── Data section ──
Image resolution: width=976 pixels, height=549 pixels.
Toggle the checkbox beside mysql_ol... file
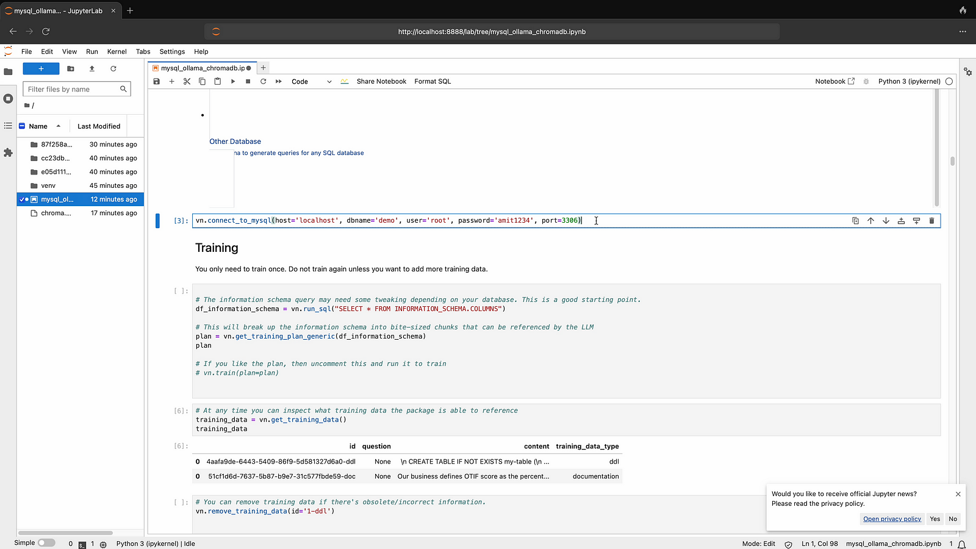22,199
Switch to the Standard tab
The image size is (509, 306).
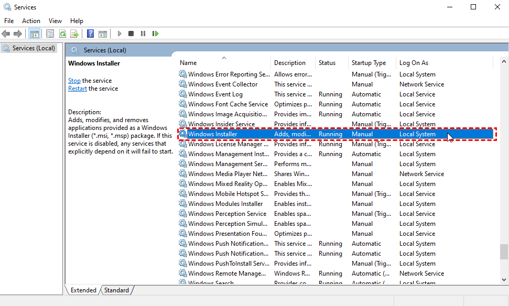pyautogui.click(x=116, y=290)
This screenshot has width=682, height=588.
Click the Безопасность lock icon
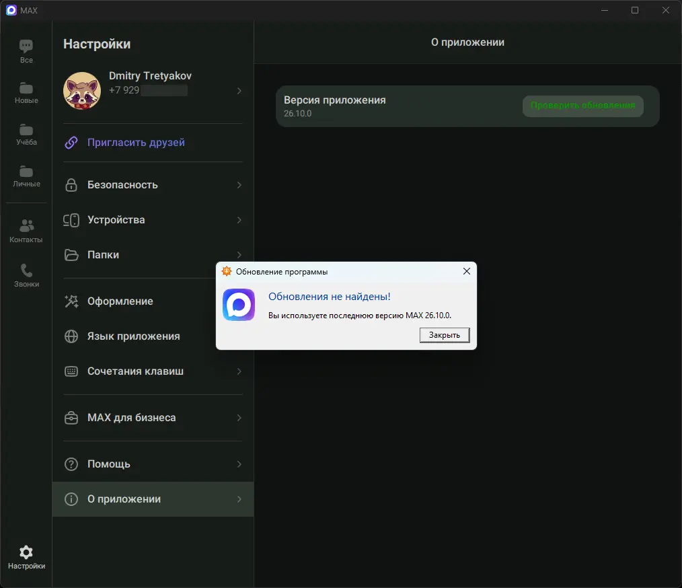[x=71, y=185]
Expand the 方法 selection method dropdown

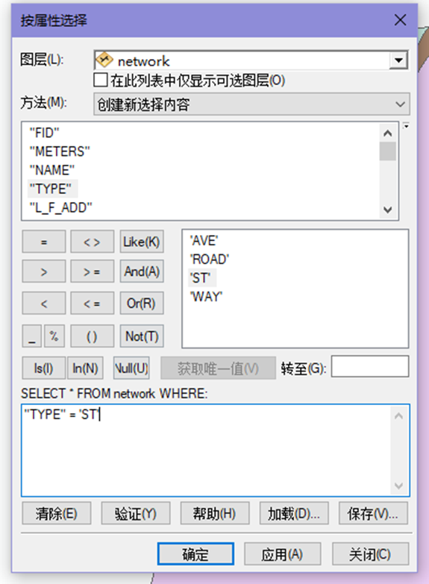coord(251,104)
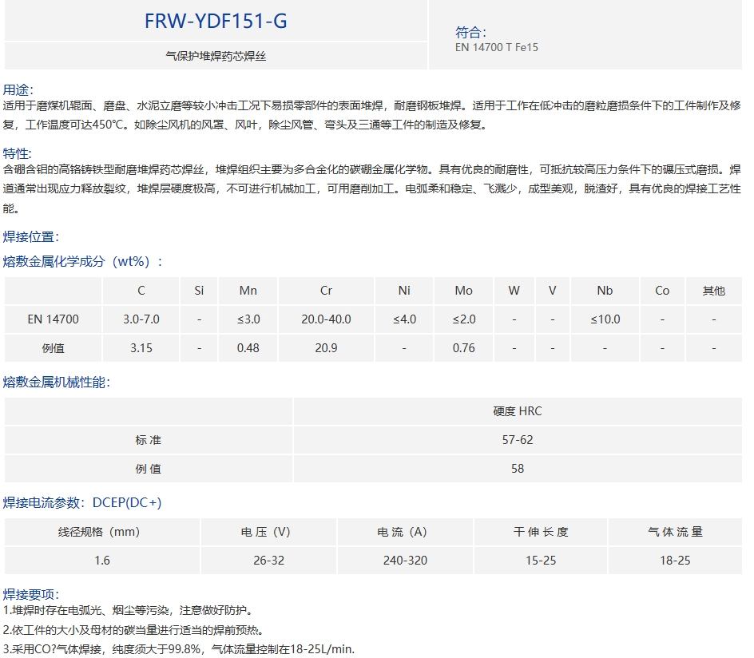754x658 pixels.
Task: Select the Mo column header
Action: pyautogui.click(x=463, y=291)
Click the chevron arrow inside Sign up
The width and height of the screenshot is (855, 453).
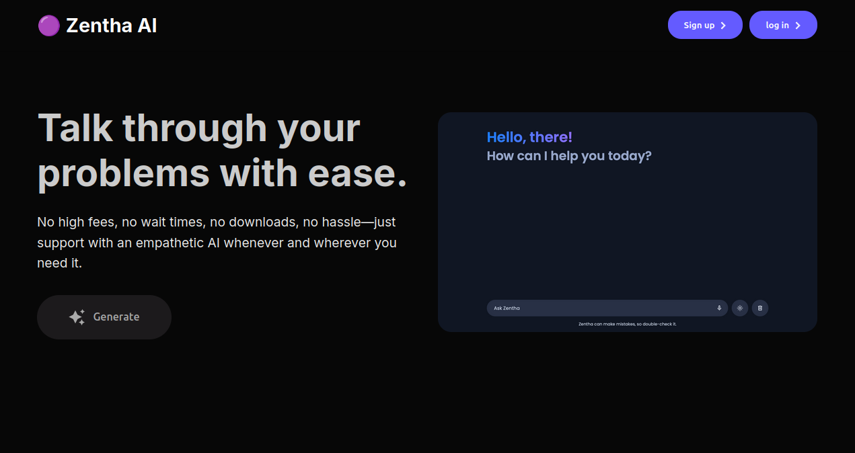(x=723, y=26)
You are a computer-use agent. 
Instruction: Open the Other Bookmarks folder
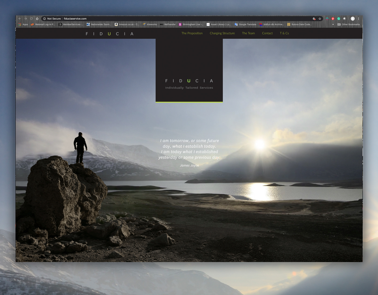(349, 24)
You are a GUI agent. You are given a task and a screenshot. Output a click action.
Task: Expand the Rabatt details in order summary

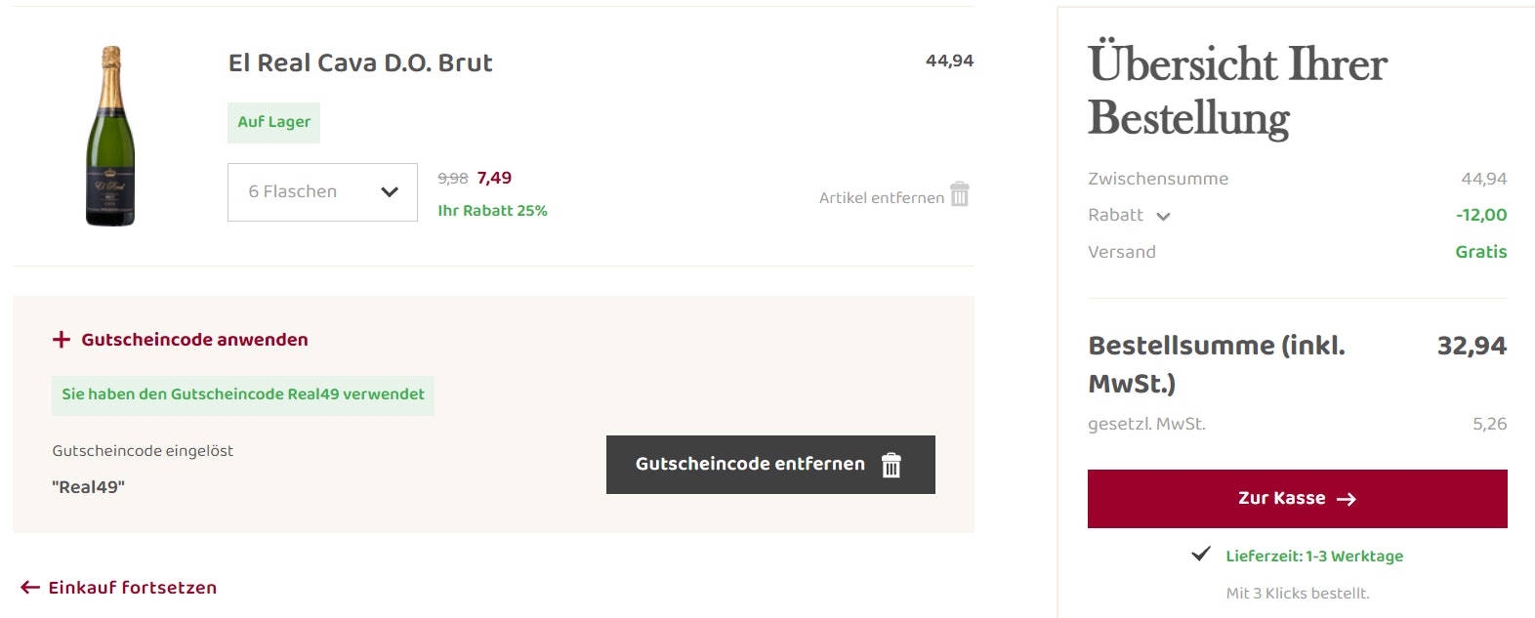[x=1163, y=216]
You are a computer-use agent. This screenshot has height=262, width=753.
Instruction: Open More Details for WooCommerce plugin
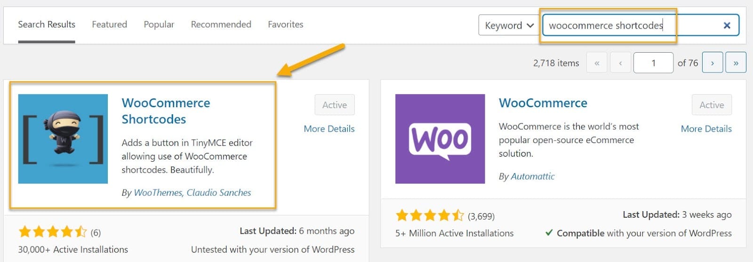(706, 129)

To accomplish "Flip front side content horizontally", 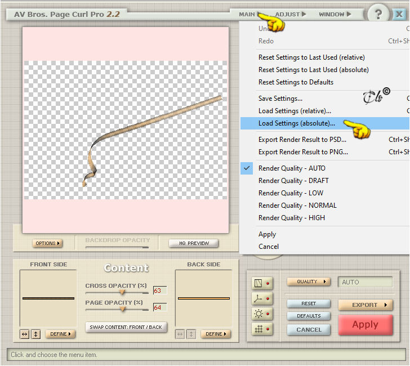I will pos(25,334).
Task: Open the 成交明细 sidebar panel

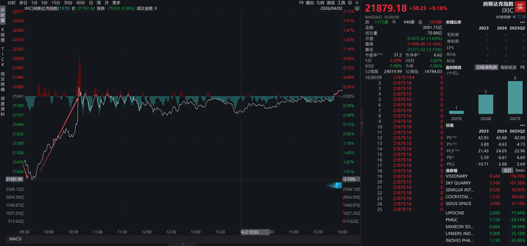Action: tap(3, 80)
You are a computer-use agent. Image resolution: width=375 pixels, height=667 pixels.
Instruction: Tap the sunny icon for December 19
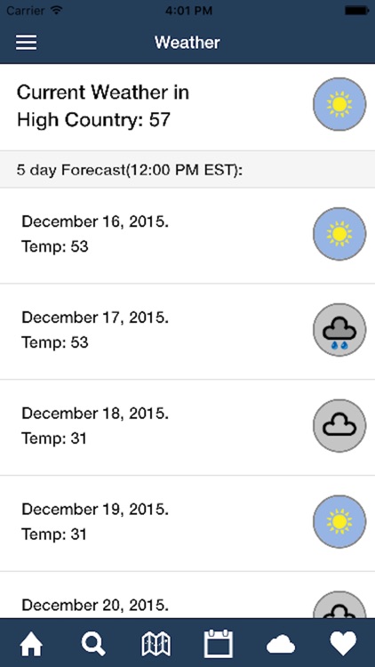click(x=339, y=521)
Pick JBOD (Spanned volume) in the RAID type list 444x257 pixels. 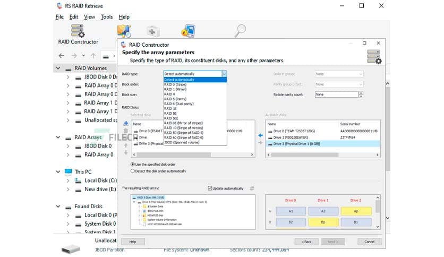point(183,142)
───
About this task → Of the lines above, quote exactly those from the one with "The width and" through the one with "You are a GUI", ends included; pictures stay out.

Expected answer →
The width and height of the screenshot is (855, 453).
(x=723, y=26)
You are a computer-use agent. 
Instruction: Open the Other Bookmarks folder
(349, 24)
You are a GUI agent. You are given a task and a screenshot. Output a click action.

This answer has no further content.